• Input for this task
---

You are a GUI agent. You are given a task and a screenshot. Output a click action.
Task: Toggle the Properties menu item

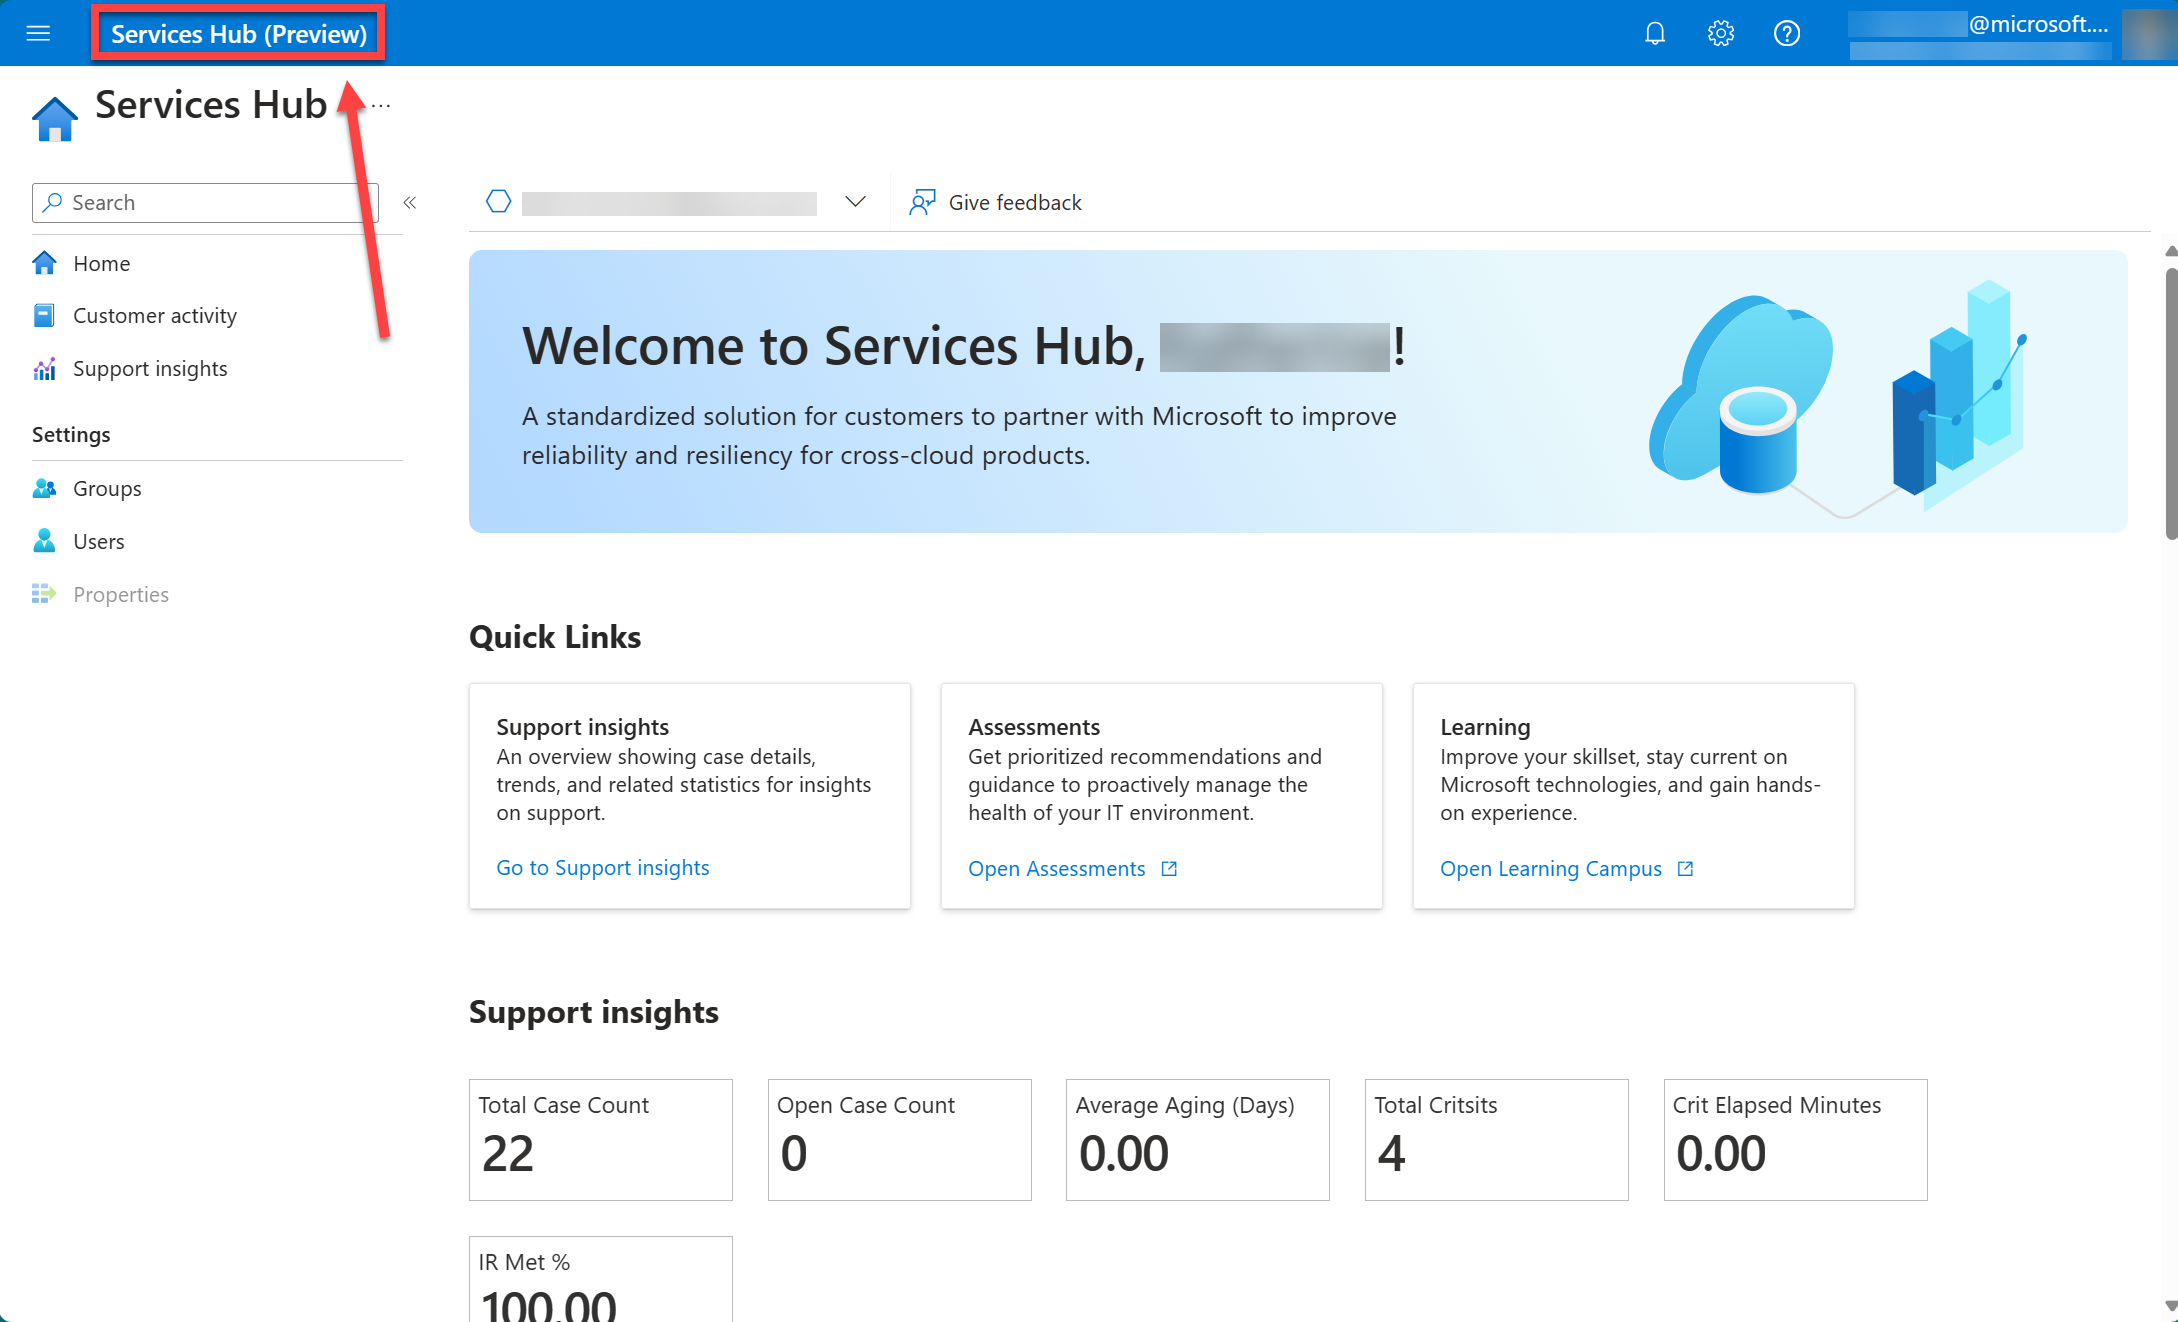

---

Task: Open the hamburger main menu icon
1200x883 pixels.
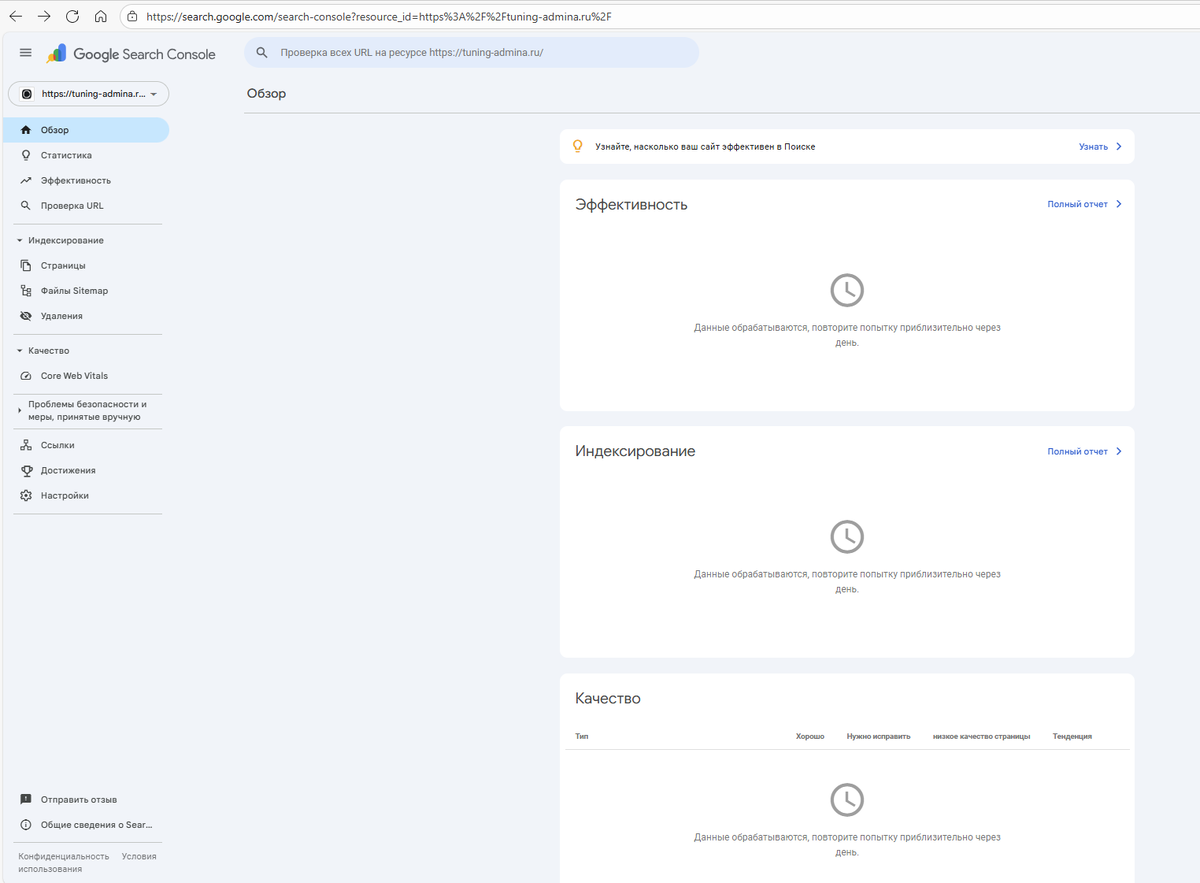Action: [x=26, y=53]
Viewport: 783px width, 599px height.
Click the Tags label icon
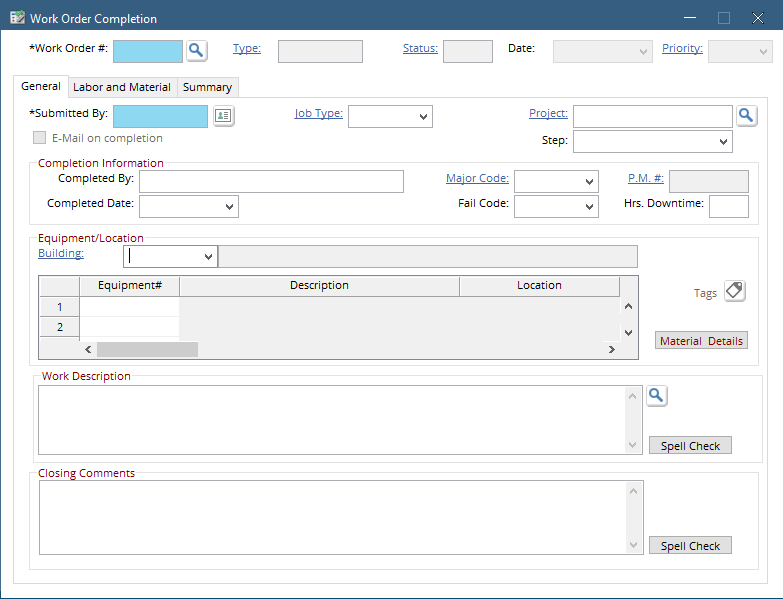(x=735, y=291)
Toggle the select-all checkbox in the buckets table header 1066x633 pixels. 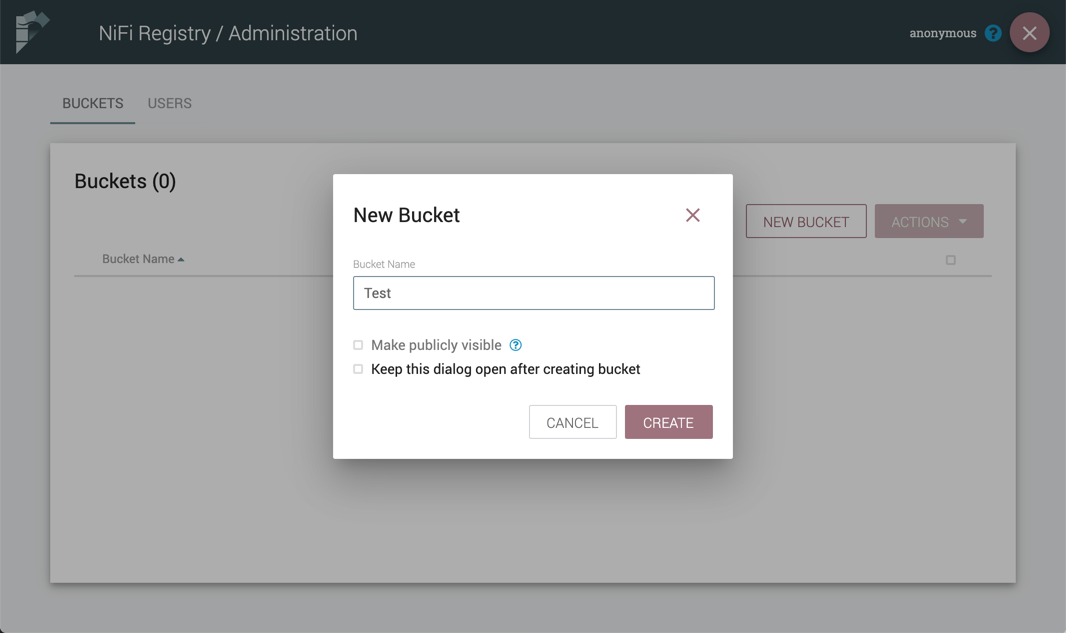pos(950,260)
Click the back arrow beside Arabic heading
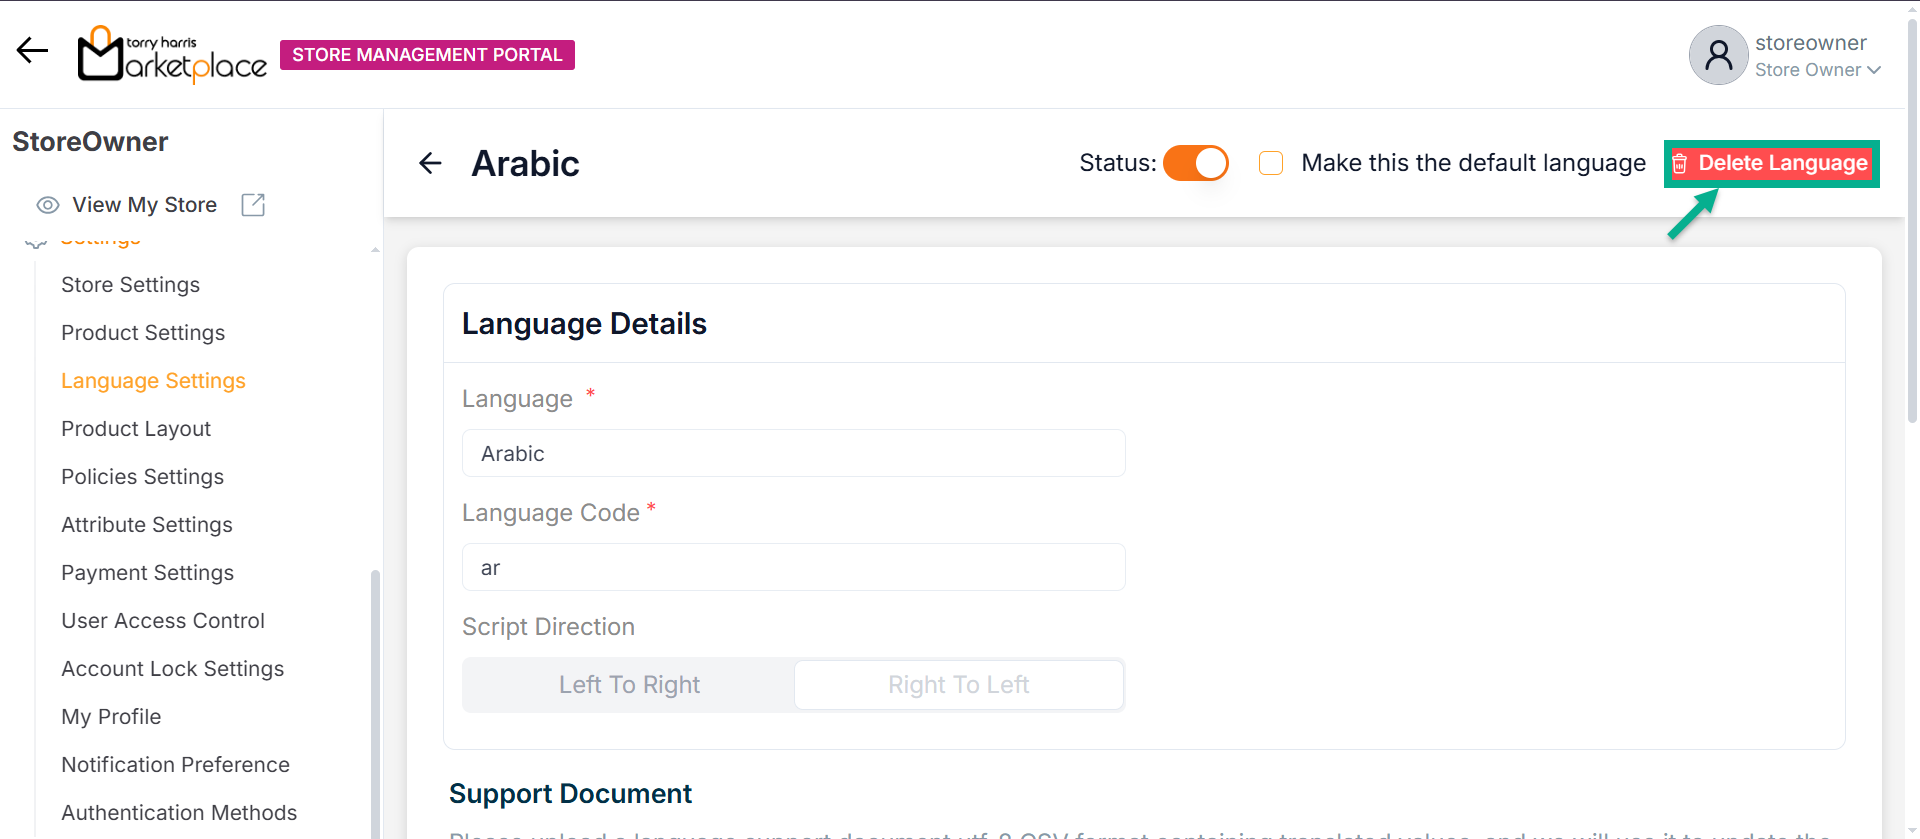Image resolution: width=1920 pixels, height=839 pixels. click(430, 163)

---

• Exercise objective
In the listing above, which lines include the string "menu"? Return every one of them.

• Written response
Task: Toggle the Properties menu item
Task: Open the hamburger main menu icon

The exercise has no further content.